Now we need to move forward to current instructional delivery requirements. The new curriculums and associated teacher/principal evaluation programs adopted by all U.S. states and territories essentially require instruction to move to student-centered learning. Student-centered learning is a fairly radical departure from a teacher-centered learning environment. In fact, most teacher evaluation systems rank the instructor as “inadequate” if the majority of the instructional activities taking place in their classroom are lectures. If the teacher is not lecturing, what is actually happening in the classroom?
It should be a mix of a number of different types of student learning experiences. Some students may be using one-to-one computing devices for self-paced individualized learning. Some students may be working on projects in small groups or participating in dialogue with other students; or all students experiencing the same activity (working in groups) at the same time. With regard to the teacher, they are no longer the information gatekeeper delivering the information, they are the facilitator of activities which enable students to gather and learn the information themselves.

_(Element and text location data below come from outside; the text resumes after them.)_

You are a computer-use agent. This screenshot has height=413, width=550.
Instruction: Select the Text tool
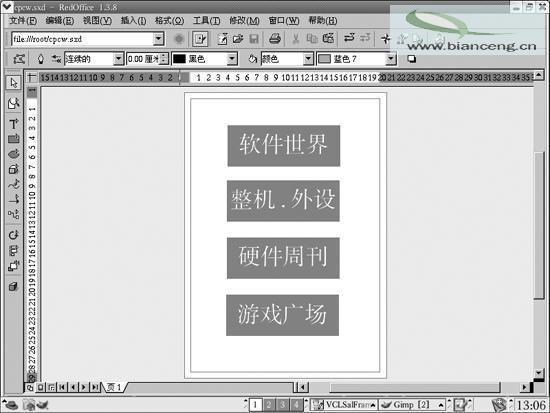tap(14, 124)
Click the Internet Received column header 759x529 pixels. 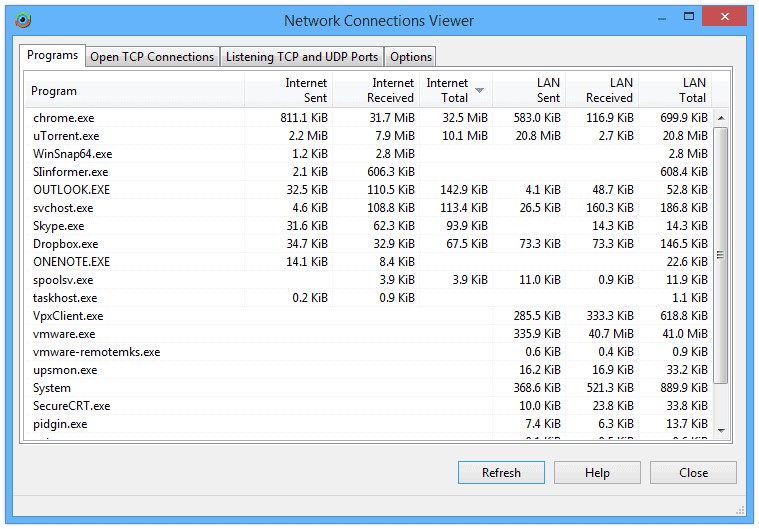pyautogui.click(x=375, y=90)
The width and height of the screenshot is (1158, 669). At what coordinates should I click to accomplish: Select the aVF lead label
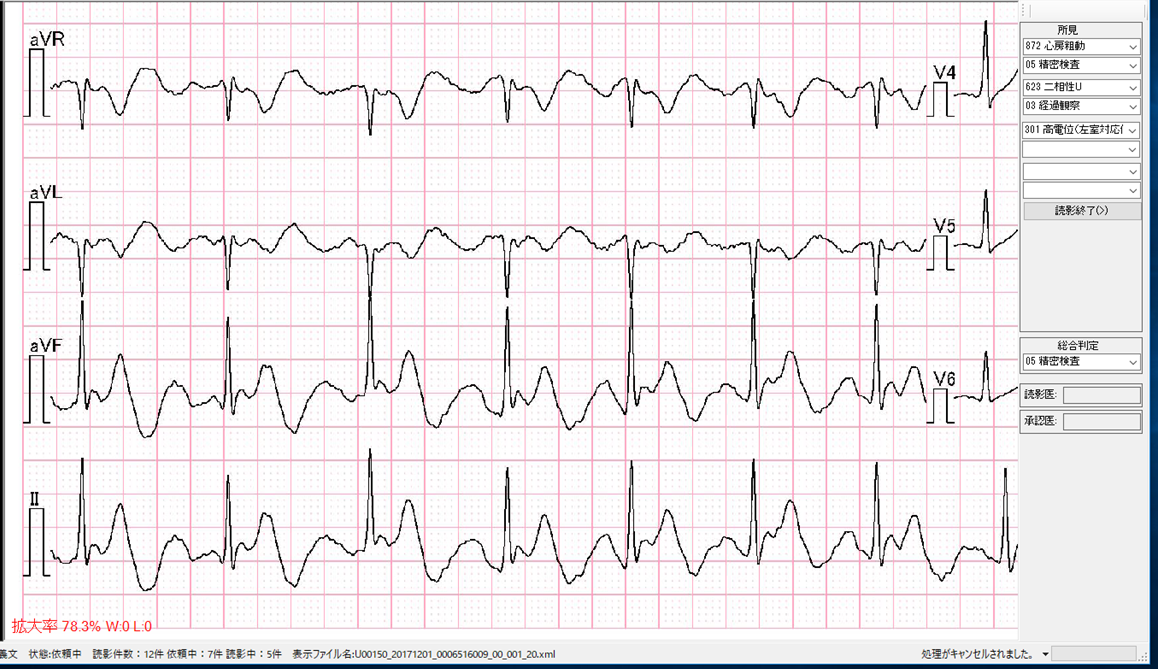click(46, 345)
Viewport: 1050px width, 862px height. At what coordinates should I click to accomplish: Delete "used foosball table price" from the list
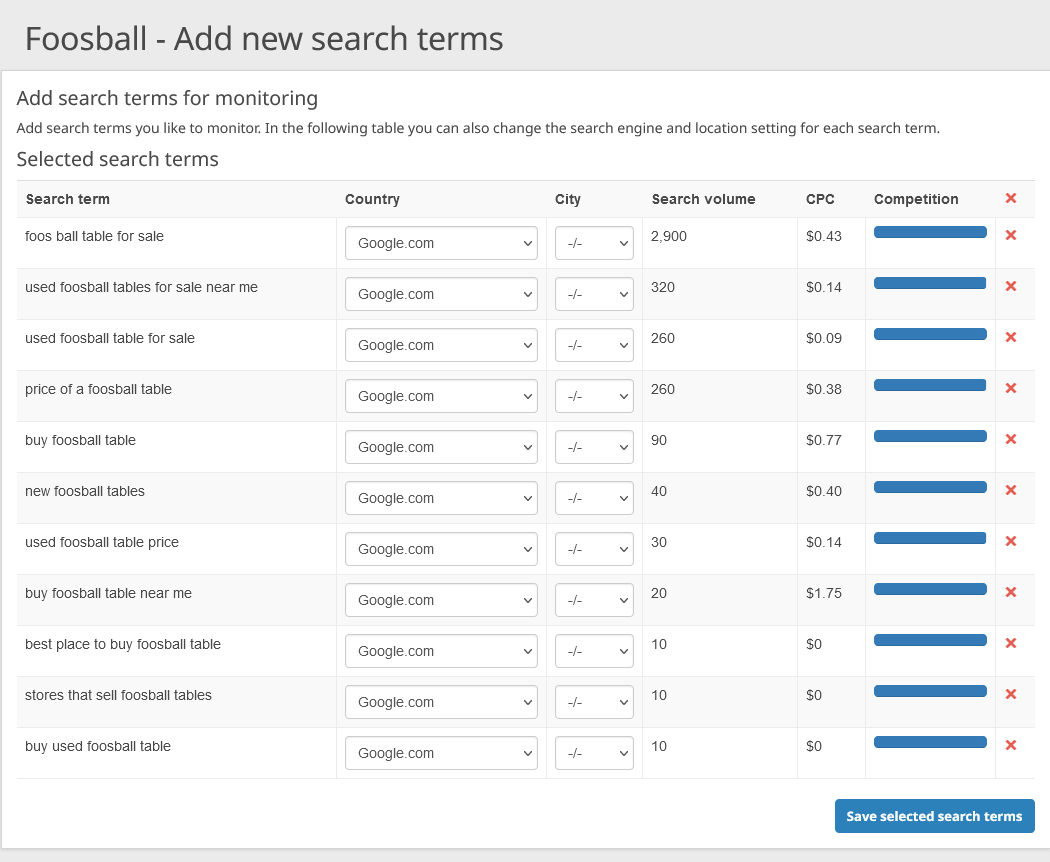(1010, 541)
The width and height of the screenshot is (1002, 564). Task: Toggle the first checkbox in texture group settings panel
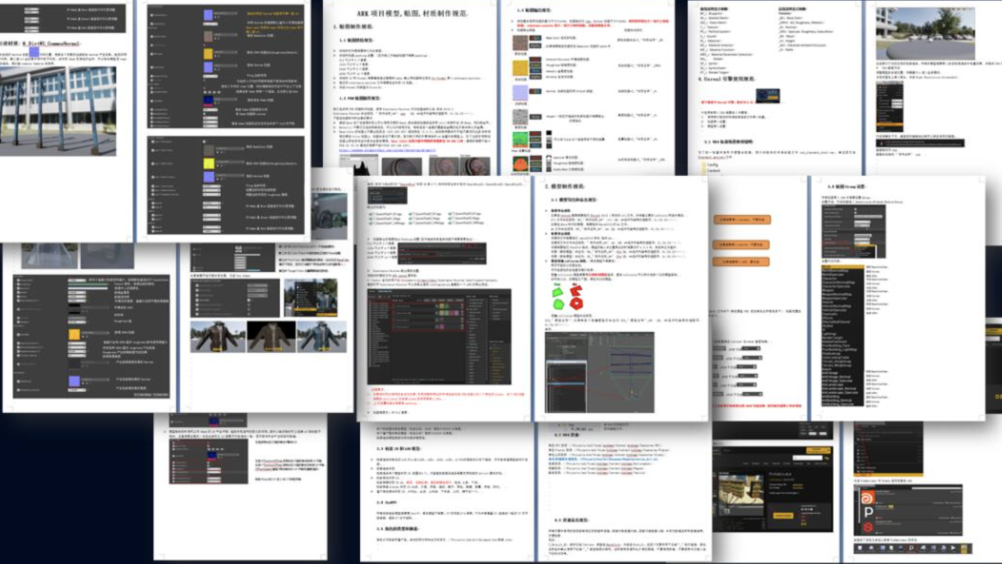855,210
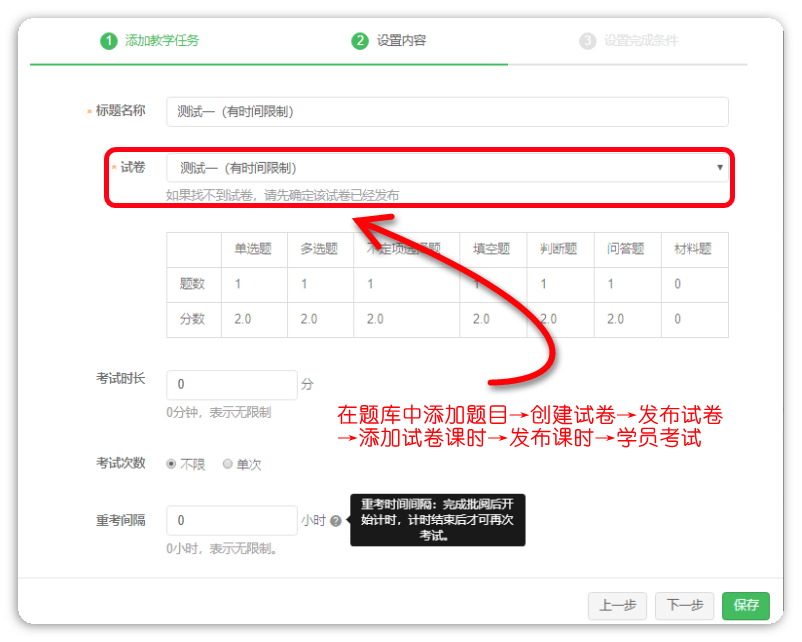Click the 下一步 button
This screenshot has height=642, width=802.
pyautogui.click(x=685, y=605)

A side note, this is not a free-for-all with students deciding what they want to learn. It is a highly structured set of activities planned by the teacher based on student readiness and the content they are supposed to master.
In this type of learning environment, the amount of time the teacher will be speaking is flipped, compared to the lecture-based delivery system. The teacher will most likely need to address the entire class no more than 10 percent of the instructional period. The very thing which made the SFES valuable — teachers lecturing — is not how today’s classroom is supposed to work. We must question the value of one those systems when the teacher is not the primary deliverer of information. I suspect we will find these systems starting to fall out of favor with teachers; I personally question their value. They simply no longer fit the instructional delivery model of a student-centered learning culture.
One manufacturer has courageously forged ahead and developed a bi-directional system with battery-powered speakers. The teacher can place a speaker with each group of students and either listen or talk to each group of students or talk to all students. It matches the student-centered learning environment. The question will be whether school districts perceive the instructional value of the system equal to the additional cost.